Hacker News new | ask | show | jobs
by lstmemery 1768 days ago
I have to disagree with you here. In the Codex paper[1], they have two datasets that Codex got correct about 3% of the time. These are interview and code competition questions. From the paper:

"Indeed, a strong student who completes an introductory computer science course is expected to be able to solve a larger fraction of problems than Codex-12B."

This suggests to me that Codex really doesn't understand anything about the language beyond syntax. I have no doubt that future systems will improve on this benchmark, but they will likely take advantage of the AST and could use unit tests in a RL-like reward function.

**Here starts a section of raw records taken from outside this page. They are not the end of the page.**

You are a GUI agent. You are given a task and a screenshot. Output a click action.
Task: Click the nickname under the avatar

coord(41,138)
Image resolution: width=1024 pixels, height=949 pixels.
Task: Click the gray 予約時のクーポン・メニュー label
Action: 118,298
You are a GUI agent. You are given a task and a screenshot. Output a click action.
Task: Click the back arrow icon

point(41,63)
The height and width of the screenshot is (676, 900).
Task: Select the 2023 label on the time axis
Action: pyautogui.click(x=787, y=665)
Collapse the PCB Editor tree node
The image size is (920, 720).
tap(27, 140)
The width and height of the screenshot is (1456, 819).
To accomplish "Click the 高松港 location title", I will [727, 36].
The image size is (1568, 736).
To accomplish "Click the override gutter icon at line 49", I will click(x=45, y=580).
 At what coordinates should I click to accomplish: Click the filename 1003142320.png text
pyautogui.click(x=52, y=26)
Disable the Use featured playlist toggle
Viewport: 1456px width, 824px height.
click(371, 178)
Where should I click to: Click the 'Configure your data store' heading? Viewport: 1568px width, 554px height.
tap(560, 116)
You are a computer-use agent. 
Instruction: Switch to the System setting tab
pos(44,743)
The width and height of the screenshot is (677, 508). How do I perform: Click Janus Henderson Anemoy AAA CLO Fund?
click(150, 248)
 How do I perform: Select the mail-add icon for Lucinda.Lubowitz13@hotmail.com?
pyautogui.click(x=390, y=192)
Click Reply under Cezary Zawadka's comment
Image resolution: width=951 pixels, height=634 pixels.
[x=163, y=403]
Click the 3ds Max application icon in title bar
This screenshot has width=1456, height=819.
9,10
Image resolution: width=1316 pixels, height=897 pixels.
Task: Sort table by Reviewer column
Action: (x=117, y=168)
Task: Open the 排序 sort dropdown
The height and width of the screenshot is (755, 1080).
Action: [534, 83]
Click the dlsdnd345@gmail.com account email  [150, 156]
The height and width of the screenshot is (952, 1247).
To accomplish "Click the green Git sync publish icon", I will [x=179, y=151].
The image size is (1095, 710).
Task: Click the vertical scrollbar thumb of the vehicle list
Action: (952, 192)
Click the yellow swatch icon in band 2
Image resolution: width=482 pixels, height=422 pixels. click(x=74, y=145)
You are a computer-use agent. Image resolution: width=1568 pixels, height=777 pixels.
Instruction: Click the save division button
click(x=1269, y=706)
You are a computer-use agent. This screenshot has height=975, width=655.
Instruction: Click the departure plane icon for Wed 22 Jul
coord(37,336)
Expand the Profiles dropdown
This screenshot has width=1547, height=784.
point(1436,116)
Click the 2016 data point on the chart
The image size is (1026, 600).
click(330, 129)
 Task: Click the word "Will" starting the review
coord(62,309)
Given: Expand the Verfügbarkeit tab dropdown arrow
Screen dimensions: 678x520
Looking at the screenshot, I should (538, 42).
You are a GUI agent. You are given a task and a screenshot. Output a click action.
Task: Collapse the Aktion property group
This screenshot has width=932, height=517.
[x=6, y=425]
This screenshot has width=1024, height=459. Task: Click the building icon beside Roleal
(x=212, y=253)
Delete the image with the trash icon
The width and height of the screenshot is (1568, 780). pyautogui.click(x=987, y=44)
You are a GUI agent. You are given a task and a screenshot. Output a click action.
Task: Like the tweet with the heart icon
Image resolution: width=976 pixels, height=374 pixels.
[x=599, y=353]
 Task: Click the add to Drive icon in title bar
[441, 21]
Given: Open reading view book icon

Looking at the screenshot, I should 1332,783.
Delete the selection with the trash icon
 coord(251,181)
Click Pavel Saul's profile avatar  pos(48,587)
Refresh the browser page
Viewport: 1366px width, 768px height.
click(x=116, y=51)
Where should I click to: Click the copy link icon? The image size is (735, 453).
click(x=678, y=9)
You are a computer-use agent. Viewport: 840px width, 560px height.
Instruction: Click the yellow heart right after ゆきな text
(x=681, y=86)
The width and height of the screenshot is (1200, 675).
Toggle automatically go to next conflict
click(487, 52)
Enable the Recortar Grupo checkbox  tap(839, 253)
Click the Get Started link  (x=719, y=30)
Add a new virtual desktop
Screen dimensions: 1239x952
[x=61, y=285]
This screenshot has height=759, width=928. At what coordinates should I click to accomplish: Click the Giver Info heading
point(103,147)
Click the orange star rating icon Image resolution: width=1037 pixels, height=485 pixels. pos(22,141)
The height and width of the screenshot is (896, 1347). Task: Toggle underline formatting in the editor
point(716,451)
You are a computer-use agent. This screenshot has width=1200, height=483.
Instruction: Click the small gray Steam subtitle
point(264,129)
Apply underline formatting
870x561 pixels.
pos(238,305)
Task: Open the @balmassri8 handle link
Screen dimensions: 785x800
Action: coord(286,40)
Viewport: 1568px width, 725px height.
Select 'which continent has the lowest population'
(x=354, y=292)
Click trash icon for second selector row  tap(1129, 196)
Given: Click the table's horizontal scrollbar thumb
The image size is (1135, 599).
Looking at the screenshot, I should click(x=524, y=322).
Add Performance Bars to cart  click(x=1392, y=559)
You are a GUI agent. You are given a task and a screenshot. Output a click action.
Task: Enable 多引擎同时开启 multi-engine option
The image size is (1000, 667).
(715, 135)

[1] https://arxiv.org/abs/2107.03374

2 comments

> but they will likely take advantage of the AST

In the end, a more general approach with more compute, always wins over applying domain knowledge like taking advantage of the AST. This is called “the bitter lesson”. http://www.incompleteideas.net/IncIdeas/BitterLesson.html

I don't think the bitter lesson is applies to ASTs.

From the Bitter Lesson:

"Early methods conceived of vision as searching for edges, or generalized cylinders, or in terms of SIFT features. But today all this is discarded. Modern deep-learning neural networks use only the notions of convolution and certain kinds of invariances, and perform much better."

Those models are taking advantage of inductive biases. Every model has them, including the massive language models. They are not the same as engineered features (such as SIFTs) or heuristics.

Using the AST is just another way of looking at the code already in your dataset. For the model to understand what it is writing, it needs to map the text sequences map to ASTs anyways. It can attempt to learn this, but the 12B model still makes illegal Python code so it clearly hasn't.

"the bitter lesson" is a very interesting, thank you! However, I wonder if AST vs. text analysis is fully comparable to the examples given in the post. Applying human concepts for chess, go, image processing, etc. failed over statistical methods, but I don't think AST vs. text is exactly the same argument. IMO, using an AST is simply a more accurate representation of a program and doesn't necessarily imply an attempt to bring in human intuition/concepts.
I mean, the AST doesn't help at all with comments which are potentially the most valuable part of the code to an AI like this. Formatting is also ignored by the AST but may play a role in understanding, just as it can for humans.

The model can clearly already generate large amounts of code with no syntax errors in one shot. It's probably better at that than I am, I always need to fix something after typing a bunch of code without calling the compiler. I think that instead of adding a bunch of language-specific AST stuff it would be far better to simply give the model the ability to iterate on its solution the way humans do, to fix any syntax errors or logic bugs discovered by the compiler or at runtime. That could potentially work in a generic way for any language. It seems like the obvious next step, though figuring out how to train it is not obvious.

12B, though. What about 1.2T?
You need to scale the amount of data to take advantage of the increase in parameters. I'm not sure where we would find another 100 GitHubs worth of data.